Nickel interacts with other nutrients particularly Na, K, and P in soil as well as in plant tissues. Strong antagonism existed between Na and K for their uptake and translocation in plants (Rus et al. 2001; Ain et al. 2016) as these cations share the same membrane transporters on the root surface for their uptake and translocation to aerial parts. This competition might be concentration dependent, as cation with higher concentration is more likely to be taken up (Rus et al. 2001; Zhang et al. 2019). High Ni concentration in soil might decrease Na+ uptake, as bivalent cations are more preferably taken up than monovalents. This effect might be due to damage to certain transport systems by increasing the concentration of Ni cations in the soil solution. However, in salt affected soils the scenario might be different as such soils contain higher Na concentration. In the present study, it was observed that an antagonistic relationship existed between Ni and Na in plant tissues (root, shoot, and grain), while the relationship was synergistic between Ni and K in all plant parts. Similar relationships were established by Ain et al. (2016) where increasing Ni application tended to decrease Na concentration in plants, while increased K concentration in normal soils. However, the opposite trend was observed in the case of salt affected soils.
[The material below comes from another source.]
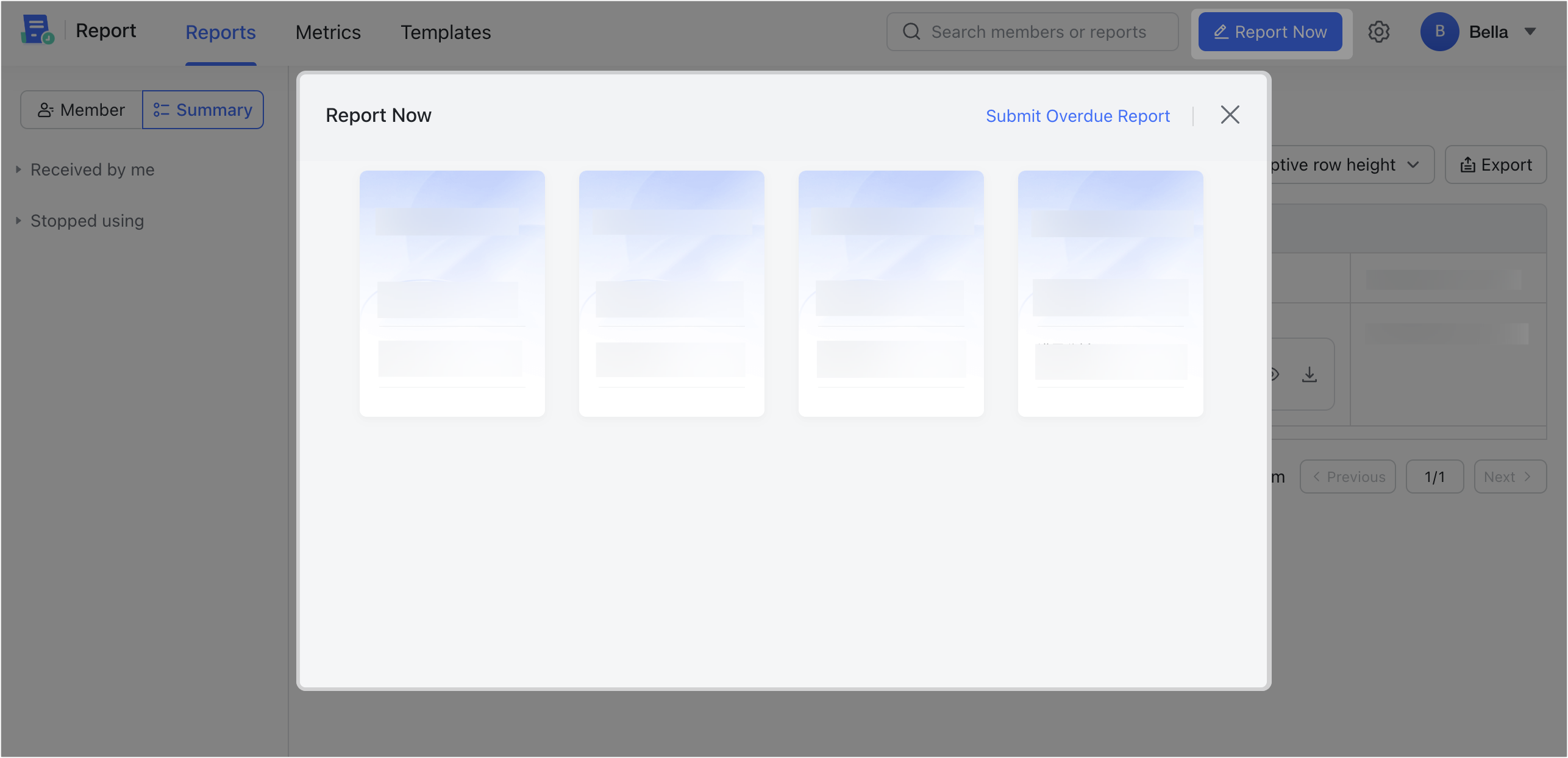This screenshot has width=1568, height=758.
Task: Go to the Metrics tab
Action: (x=328, y=32)
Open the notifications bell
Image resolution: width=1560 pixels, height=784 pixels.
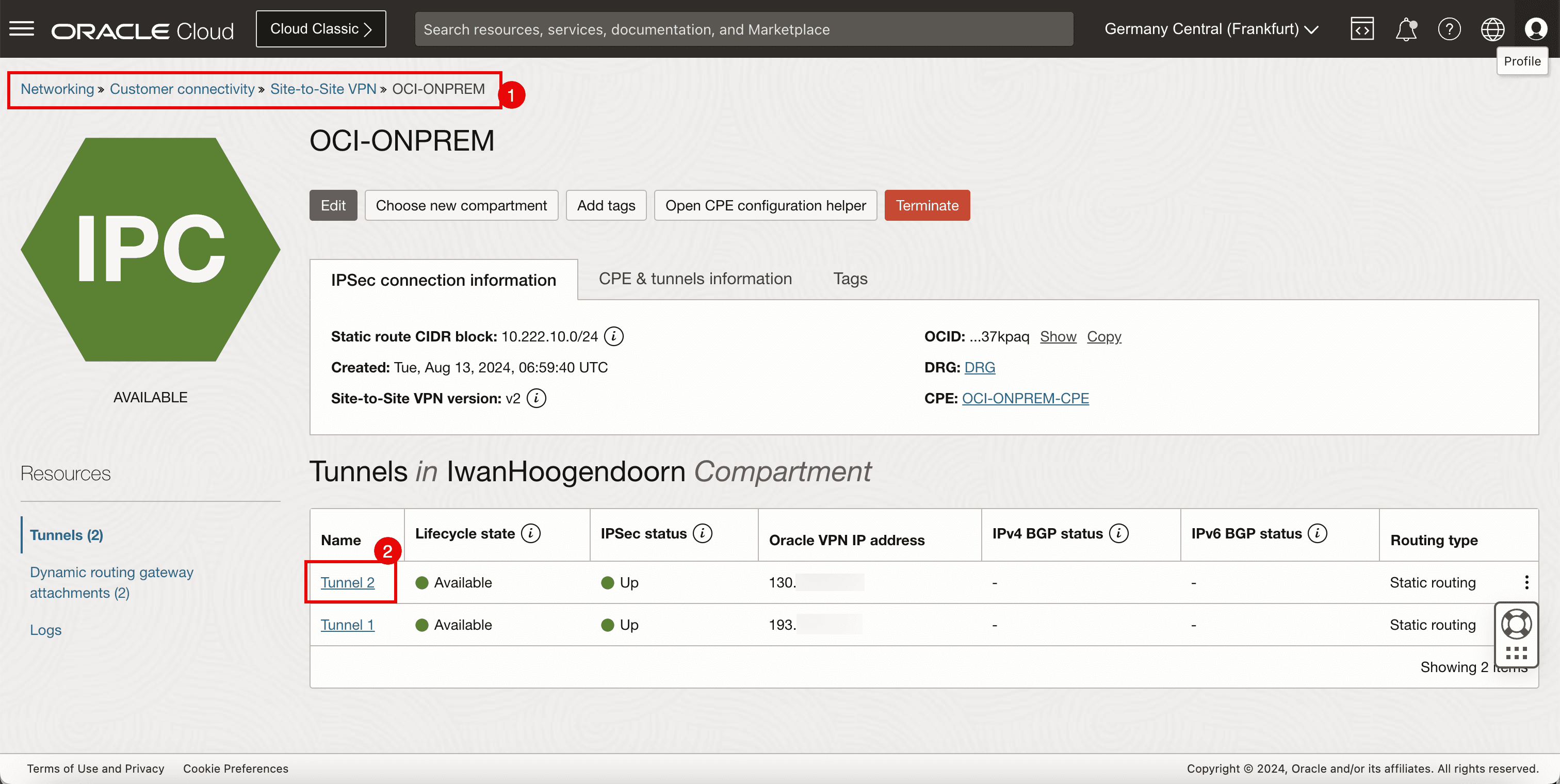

In the current study, the application of Ni alone and in combination with EDTA significantly decreased P concentration in plant tissues as compared with control. Furthermore, P concentration in root, shoot, and grain in plants exposed to Ni+EDTA was significantly lower compared with Ni treatment without EDTA. This decrease in P concentration might be due to poor root growth in plants affected by Ni toxicity because poor root development may lead to less P uptake by plants.

Previous studies in the field of metal contamination of agricultural soils indicated that phytoremediation is an interesting and suitable option to remediate contaminated sites, as it provides a green solution of the problem that is socially acceptable and economically feasible (Salt et al. 1995; Garbisu and Alkorta 2001; Rew 2007; Seth 2012; Ali et al. 2013). However, traditional phytoremediation approaches, i.e., use of hyper-accumulator plants to extract metals from contaminated soils posses certain limitations as discussed in detail in previous sections. Use of low accumulator plants with high biomass production potential, like maize assisted with suitable chelating agents, e.g., EDTA to enhance metal uptake from soil, might be an interesting and economical approach to harvest more metal in a relatively short time span (Sarwar et al. 2017). In the current study, addition of EDTA (0.5 mM) in the contaminated medium significantly enhanced Ni concentration in roots as well as in above ground plant parts as compared with all other treatments from the Ni-contaminated soil. This might be due to enhanced Ni uptake in the presence of EDTA, as EDTA application might enhance Ni bioavailablity by chelating Ni and minimizing its fixation in soil (Sarwar et al. 2017). A hydroponic experiment conducted to study the effect of EDTA and salicylic acid on Ni uptake at different time intervals by Lemna minor L. seedlings indicated that application of EDTA significantly increased Ni uptake at different time intervals (Kaur et al. 2015).

Conclusions

This study confirmed that addition of EDTA in Ni-contaminated medium resulted in higher accumulation of Ni in maize plants compared with control, while the uptake of essential nutrient P was decreased and K uptake was enhanced. The impact of Ni on biomass accumulation and root growth was also depressing and inhibitory; however, the increased uptake and per unit biomass concentration of Ni in the presence of EDTA shows the potential of using maize plants for bioremediation and phytoextraction of Ni from contaminated soils. The optimum concentration of EDTA, however, is needed to be standardized for the naturally Ni-contaminated soils and to find out the economic feasibility of the process. Moreover, the beneficial effects of the restricted Na and enhanced uptake of K and their relationship with Ni toxicity in terms of physiology and biochemical plant processes are required to be established with more extensive experimental and advanced analytical work.